**TEXT UNDER STUDY**
———

In the two years since the military coup in February 2021, Myanmar’s natural environment has deteriorated as the embryonic legal and regulatory regime that was emerging during the decade of political and economic reforms has unravelled.
Gold mining has significantly increased, particularly in Kachin and Shan States, causing extensive social and environmental problems. The military has issued new mining permits, and informal or illegal mining has also proliferated, causing deforestation, erosion and flooding while also damaging fisheries by polluting waterways with toxic sediment.
Kachin State is also emerging as a key site for highly polluting rare-earths mining. While the illicit export of rare-earth elements across the border to China has been occurring for years, export activity has boomed since the coup. Attempts by previous governments to regulate these polluted areas have failed since the coup due to a lack of effective oversight. Some of the revenue may be helping the military crush dissent.
But just when Myanmar’s environment needs its defenders the most, environmental activists find themselves facing a plethora of new pressures and security concerns.
Myanmar’s environmental activists, and civil society more broadly, are no strangers to political restrictions. During half a century of earlier authoritarian military rule, activism was largely confined to ethnic ‘liberated areas’ or border zones beyond the reach of the military. This situation began to change during Myanmar’s decade of political and economic reforms starting in 2011, when environmental activists could openly challenge infrastructure projects, mines and government decisions for the first time.
Since the 2021 military coup, the increasingly complex situation in Myanmar has severely affected environmental movements. The safety of activists has become much more perilous under the new and highly restrictive Registration of Associations Law enacted in October 2022. The coup has had three key impacts on Myanmar’s environmental movements—fracturing, fragmentation and transformation.
A process of fracturing has occurred since the collapse of many environmental non-governmental, civil-society and community-based organisations as a result of the coup and the subsequent societal conflict. Some activists have simply abandoned activism due to security concerns, cutting all communication with networks of former colleagues to avoid scrutiny from the security services.
A similar fracturing process occurred after the 2014 Thai coup, which resulted in a dramatic reduction in environmental activism in Thailand. But the impacts of the coup in Myanmar on environmental activism have been significantly larger in proportion to the level of extreme disruption and repression across the entire society.
Environmental movements have also experienced fragmentation since many activists have been forced to relocate for safety reasons. Activists have gravitated towards more liberal spaces beyond the reach of the military regime by fleeing to ‘liberated’ areas run by sympathetic ethnic armed groups or seeking refuge abroad, usually in Thailand, from where they can continue environmental activities through other means.

———

**EXTRACTED ENTRIES**
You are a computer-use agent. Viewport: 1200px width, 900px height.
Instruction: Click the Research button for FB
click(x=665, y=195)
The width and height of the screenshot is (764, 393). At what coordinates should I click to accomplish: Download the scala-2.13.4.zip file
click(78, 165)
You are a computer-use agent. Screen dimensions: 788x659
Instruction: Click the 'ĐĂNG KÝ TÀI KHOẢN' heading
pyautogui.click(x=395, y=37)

———

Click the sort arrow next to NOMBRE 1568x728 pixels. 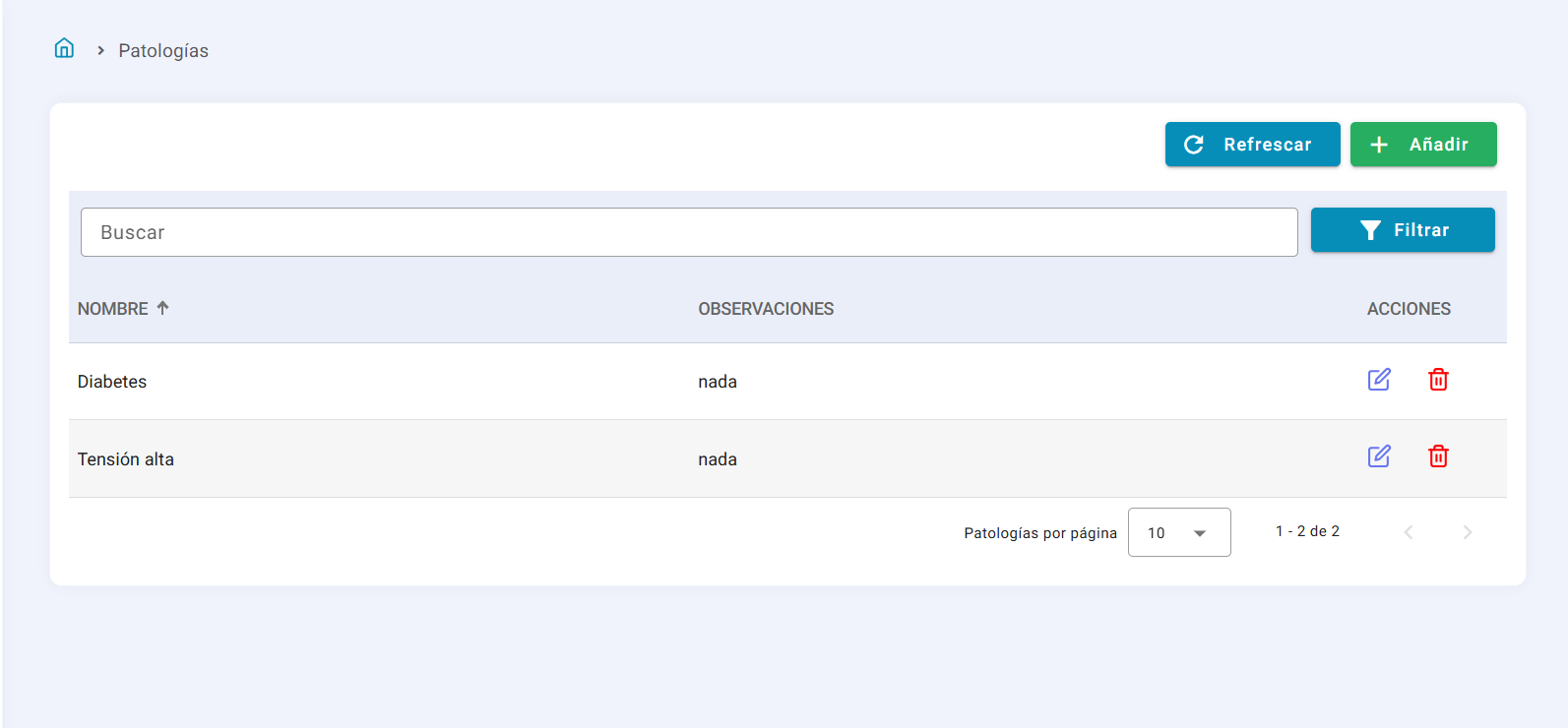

———

**ABOUT THIS TASK**
Transcribe the passage on Myanmar's environment after the coup word for word, starting with "Environmental movements have" and going on through "through other means.".

**RESULT OF THE TASK**
Environmental movements have also experienced fragmentation since many activists have been forced to relocate for safety reasons. Activists have gravitated towards more liberal spaces beyond the reach of the military regime by fleeing to ‘liberated’ areas run by sympathetic ethnic armed groups or seeking refuge abroad, usually in Thailand, from where they can continue environmental activities through other means.